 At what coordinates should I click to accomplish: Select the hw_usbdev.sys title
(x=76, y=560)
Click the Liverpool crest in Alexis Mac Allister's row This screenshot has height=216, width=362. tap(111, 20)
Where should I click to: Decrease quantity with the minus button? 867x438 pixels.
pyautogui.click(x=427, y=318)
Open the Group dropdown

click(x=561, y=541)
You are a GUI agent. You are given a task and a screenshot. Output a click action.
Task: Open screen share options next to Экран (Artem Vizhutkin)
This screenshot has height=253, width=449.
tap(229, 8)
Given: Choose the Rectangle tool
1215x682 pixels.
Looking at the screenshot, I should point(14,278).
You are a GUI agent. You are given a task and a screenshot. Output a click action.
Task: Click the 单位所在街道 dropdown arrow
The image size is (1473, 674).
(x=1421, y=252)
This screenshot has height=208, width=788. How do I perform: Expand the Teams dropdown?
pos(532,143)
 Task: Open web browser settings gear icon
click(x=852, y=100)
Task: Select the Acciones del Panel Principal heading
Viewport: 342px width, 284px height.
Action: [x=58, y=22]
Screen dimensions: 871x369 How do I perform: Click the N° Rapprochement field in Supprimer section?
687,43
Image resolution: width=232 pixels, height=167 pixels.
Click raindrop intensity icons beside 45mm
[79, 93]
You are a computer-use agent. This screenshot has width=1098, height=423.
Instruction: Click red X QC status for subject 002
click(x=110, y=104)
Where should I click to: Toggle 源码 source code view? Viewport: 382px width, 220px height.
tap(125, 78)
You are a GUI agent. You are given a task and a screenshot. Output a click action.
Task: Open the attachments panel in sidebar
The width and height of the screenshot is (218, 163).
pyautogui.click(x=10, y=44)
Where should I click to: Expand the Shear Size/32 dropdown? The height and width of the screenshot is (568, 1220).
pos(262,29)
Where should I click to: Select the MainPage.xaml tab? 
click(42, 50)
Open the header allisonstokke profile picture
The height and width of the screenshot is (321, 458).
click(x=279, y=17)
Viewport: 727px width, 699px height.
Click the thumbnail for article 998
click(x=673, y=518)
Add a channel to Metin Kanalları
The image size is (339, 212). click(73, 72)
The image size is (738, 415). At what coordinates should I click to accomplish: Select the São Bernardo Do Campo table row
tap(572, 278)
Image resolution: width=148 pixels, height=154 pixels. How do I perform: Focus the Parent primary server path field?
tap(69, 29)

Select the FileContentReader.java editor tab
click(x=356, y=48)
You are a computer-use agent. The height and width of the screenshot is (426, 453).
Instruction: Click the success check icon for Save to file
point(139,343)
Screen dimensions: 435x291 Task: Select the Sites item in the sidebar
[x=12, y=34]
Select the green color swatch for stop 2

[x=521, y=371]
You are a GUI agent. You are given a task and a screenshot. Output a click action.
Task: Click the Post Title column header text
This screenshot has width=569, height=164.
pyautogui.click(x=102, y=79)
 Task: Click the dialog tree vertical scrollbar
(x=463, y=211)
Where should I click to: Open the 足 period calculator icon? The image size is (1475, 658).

** Task instructions **
Transcribe all entries exactly as they appear above.

** Written solution **
 At what coordinates should I click to accomplish: Select the hw_usbdev.sys title
(x=76, y=560)
Click the Liverpool crest in Alexis Mac Allister's row This screenshot has height=216, width=362. tap(111, 20)
Where should I click to: Decrease quantity with the minus button? 867x438 pixels.
pyautogui.click(x=427, y=318)
Open the Group dropdown

click(x=561, y=541)
You are a GUI agent. You are given a task and a screenshot. Output a click action.
Task: Open screen share options next to Экран (Artem Vizhutkin)
This screenshot has height=253, width=449.
tap(229, 8)
Given: Choose the Rectangle tool
1215x682 pixels.
Looking at the screenshot, I should point(14,278).
You are a GUI agent. You are given a task and a screenshot. Output a click action.
Task: Click the 单位所在街道 dropdown arrow
The image size is (1473, 674).
(x=1421, y=252)
This screenshot has height=208, width=788. How do I perform: Expand the Teams dropdown?
pos(532,143)
 Task: Open web browser settings gear icon
click(x=852, y=100)
Task: Select the Acciones del Panel Principal heading
Viewport: 342px width, 284px height.
Action: [x=58, y=22]
Screen dimensions: 871x369 How do I perform: Click the N° Rapprochement field in Supprimer section?
687,43
Image resolution: width=232 pixels, height=167 pixels.
Click raindrop intensity icons beside 45mm
[79, 93]
You are a computer-use agent. This screenshot has width=1098, height=423.
Instruction: Click red X QC status for subject 002
click(x=110, y=104)
Where should I click to: Toggle 源码 source code view? Viewport: 382px width, 220px height.
tap(125, 78)
You are a GUI agent. You are given a task and a screenshot. Output a click action.
Task: Open the attachments panel in sidebar
The width and height of the screenshot is (218, 163).
pyautogui.click(x=10, y=44)
Where should I click to: Expand the Shear Size/32 dropdown? The height and width of the screenshot is (568, 1220).
pos(262,29)
Where should I click to: Select the MainPage.xaml tab? 
click(42, 50)
Open the header allisonstokke profile picture
The height and width of the screenshot is (321, 458).
click(x=279, y=17)
Viewport: 727px width, 699px height.
Click the thumbnail for article 998
click(x=673, y=518)
Add a channel to Metin Kanalları
The image size is (339, 212). click(73, 72)
The image size is (738, 415). At what coordinates should I click to accomplish: Select the São Bernardo Do Campo table row
tap(572, 278)
Image resolution: width=148 pixels, height=154 pixels. How do I perform: Focus the Parent primary server path field?
tap(69, 29)

Select the FileContentReader.java editor tab
click(x=356, y=48)
You are a computer-use agent. The height and width of the screenshot is (426, 453).
Instruction: Click the success check icon for Save to file
point(139,343)
Screen dimensions: 435x291 Task: Select the Sites item in the sidebar
[x=12, y=34]
Select the green color swatch for stop 2

[x=521, y=371]
You are a GUI agent. You are given a task and a screenshot. Output a click action.
Task: Click the Post Title column header text
This screenshot has width=569, height=164.
pyautogui.click(x=102, y=79)
 Task: Click the dialog tree vertical scrollbar
(x=463, y=211)
Where should I click to: Open the 足 period calculator icon? The image size is (1475, 658).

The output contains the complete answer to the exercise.